The kids have done popcorn synths. They’ve done neon leg warmers, post-punk emo and slap bass. But if there’s one thing that’s lain mysteriously unmined by the open cast Eighties revival, it’s the Big Rasping Voice. Back in the day, women like Bonnie Tyler, Kim Carnes and Elkie Brooks gave it full throttle with deep, husky vocals blasted wide and tough as their hair. But never fear. Miley Cyrus’s sucker punch of a seventh album is here to correct the omission.
From start to finish, Plastic Hearts dresses catchy, Eighties-indebted pop melodies in rock’s studded leather, lets them spin a few wheelies and max out the speedo. It’s basically a truckload of fun with added blood and guts, driven by Cyrus’s reckless, open-throated, soul-bearing charisma.
If you’ve heard her recent covers of Blondie’s “Heart of Glass” or Hall & Oates’ “Maneater”, then you’ll know exactly where this is pitched. The former Disney star is offering punk attitudes on the dancefloor. Funk delivered with a roar, not a pout. Notes delivered with maximum bawl and full extension.
This is a smart move that fills a gap in the market. Most pop lovers struggle to keep up with the vocal acrobatics favoured, of late, by the likes of Ariana Grande. But we can all pretend we’ve got lungs capable of shattering the shower cubicle when the volume is up and the neighbours are out.
Fans of the Cyrus soap opera will also be rewarded with relatable confessional material. She offers the obliquely inside track on her relationships, twerking, mental health and addictions.
She’s joined by heroes old and new on the record. Cool new pals like Dua Lipa are found album-partying with vintage rock favourites like Joan Jett, Stevie Nicks and FM-friendly peroxide snarler Billy Idol (whose old videos she apparently described as “porn” when she fell off the wagon during lockdown).
The chequered flag drops with a squelchy, rubber-burning bass turning over just as Cyrus lets rip with the unrepentant “WTF Do I Know”, before skidding into the title track. “Plastic Hearts” is the first of many tracks to nod heavily at her Eighties influences. The pulse is lifted straight from her beloved “Maneater” but also goes meta by referencing fellow Eighties-quoter Bruno Mars’s “Locked Out of Heaven”.
Elsewhere, pop pickers will spot her quoting from Prince, Fleetwood Mac and INXS and adding a sprinkling of Phil Collins-esque gated drums.

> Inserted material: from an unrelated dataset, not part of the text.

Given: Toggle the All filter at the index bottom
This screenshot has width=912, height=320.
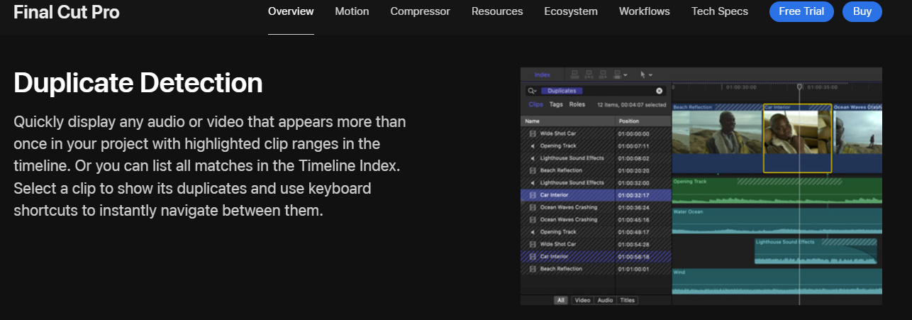Looking at the screenshot, I should [x=562, y=300].
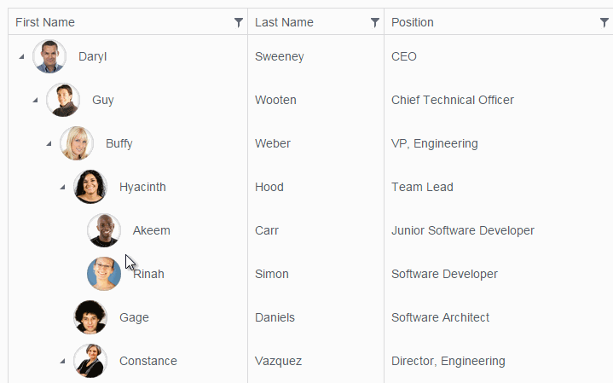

I like to imagine that rather than Collins, Cyrus had the Cadbury Gorilla in the studio on “Gimme What I Want”: there’s a fluffy/muscly vibe there that the tax exile doesn’t really deserve. “Bad Karma” (feat Joan Jett) has a great “ah-uh” of a pulse that practically leans back on the jukebox with a fag on and eyeballs you. I melted into ballad “Never Be Me”, on which the troubled singer admits, “If you’re looking for stable, if you’re looking for faithful/ As hard as I try… that’ll never be me.”
Singles “Prisoner” (feat Dua Lipa) and “Midnight Sky” have a rebellious, freewheeling elasticity that makes them dancefloor killers. The chorus of the latter – “I was born to run, I don’t belong to anyone” – reminds me of the time I interviewed Cyrus’s godmother, Dolly Parton. Almost a decade ago, the queen of country pop assured me that her little protege (then in the twerking phase) would always “be connected to an earthy feeling and attitude. Be aware of the thrill of the fresh air in her face because it’s what she learned from her grandparents in Kentucky. Don’t underestimate Miley – she has the talent to outrun her critics.”
Not everything on the record is 100 per cent. She over-sings a cover of The Cranberries’ “Zombie”. And the otherwise excellent “Golden G String” – in which she takes aim at Donald Trump – is ruined by her supposed nostalgia for the community-spirited vibe of “1969”. That was the year scandal-ridden Republican Richard Nixon took office. Really: I get that the year rhymed. But does nobody on her songwriting team have Google?
The rest of the song is great, though. I love how she owns her public personae over the years. “There are layers to this body/ Primal sex and primal shame/ They told me I should cover it/ So I went the other way/ I was tryin’ to own my power/ Still I'm tryin’ to work it out/ And at least it gives the paper somethin’ they can write about…”
Plastic Hearts is loaded with all the safely explosive thrills of Eighties telly. Listening, I felt the way I did as a kid, watching The A-Team busting out of a heavily guarded warehouse with a load of TNT and baddy-jeeps headed skyward, but miraculously incurring no casualties. The best of pop and rock combined. Hang on to your shower heads.